TEXTE DE LA PAGE ▸
□ □ □
En effet, nous sommes nombreux à hésiter sur la ponctuation en créole, (ce fait avait déjà été signalé par M.C. HAZAËL-MASSIEUX) en plaçant des virgules à tout propos et souvent hors de propos.

J’ai regretté:

  • ne trouver qu’une remarque (page 103) sur la synthémisation pour koudmen et bòdlanmè, alors qu’il s’agit de la principale préoccupation de toutes celles et ceux qui voudraient mieux écrire le Créole: quand «coller» et quand «décoller»?
  • ne trouver aucun lexique en fin d’ouvrage à propos d’un vocabulaire très technique, comme synthémisation que le correcteur d’orthographe ignore et, m’a-t-il semblé, vocabulaire technique quelque peu pléthorique.
  • ne pas trouver d’interrogation sur l’apprentissage de tous ceux qui ne seraient ni créolophones natifs, ni même francophones, désireux d’apprendre le créole ou au moins d’apprendre à le lire. La langue créole n’aurait-elle pas aussi vocation à devenir internationale?
  • ne trouver aucun appel à une quelconque participation des uns et des autres, marqueurs de parole comme il est dit, conteurs, poètes, enseignants… ceux qui, sur le terrain, ont sans doute beaucoup à penser, à dire, à proposer. Comme si le linguiste dans sa tour d’ivoire avait la science infuse et que ce statut le soustrayait à toute forme de négociation.

Enfin cette question: que faire des publications créoles faites sur les critères du standard 1 ou 2, des publications importantes comme le dictionnaire créole martiniquais /français de R. CONFIANT ou la très prochaine future version des «Guides créoles» d’Assimil (à paraître en mars 2014) dans les différents créoles? Tout cela serait frappé d’obsolescence, d’avance, et nous devrions tous revoir nos copies et à chaque nouveau standard repartir à zéro?
□ □ □
SEGMENT DE DONNÉES ▸
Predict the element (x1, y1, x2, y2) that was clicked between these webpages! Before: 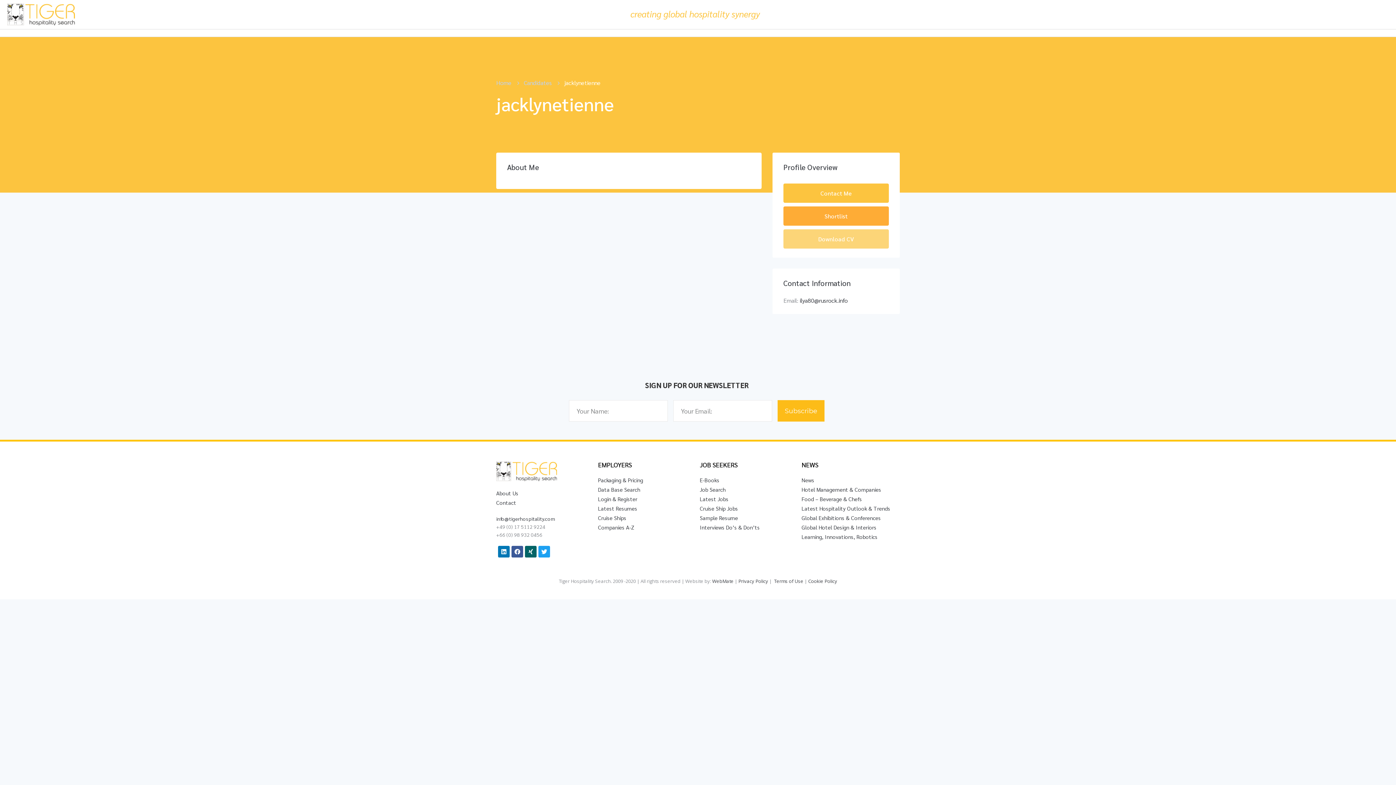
□ □ □
Donnez la suite du texte sur l'écriture du créole, à partir de sa dernière phrase. La liste n'intervient pas dans cet exercice.

CORRIGÉ ▸
Il est à craindre que nous restions encore longtemps dans l’entre deux graphies, tant qu’un standard officiel n’aura pas tranché comme en Haïti pour dire quelle est la bonne ortho-graphe.

Et puis, les problèmes de graphie sont-ils les seuls à participer à la décréolisation générale de notre jeunesse? Je n’en suis pas certain, il me semble même que c’est le contraire. Je reste persuadé qu’un débat sur la graphie est une bonne occasion de responsabiliser les uns et les autres, de montrer le génie passé et présent de notre langue, l’occasion d’inventer la légende de son apparition, d’ouvrir des perspectives sur son avenir, de conquérir des cœurs et d’augmenter le nombre de créolophones sur la planète, bref de rendre nos jeunes fiers de ce que leur ont laissé des ancêtres qu’on disait pourtant n’être que des bêtes.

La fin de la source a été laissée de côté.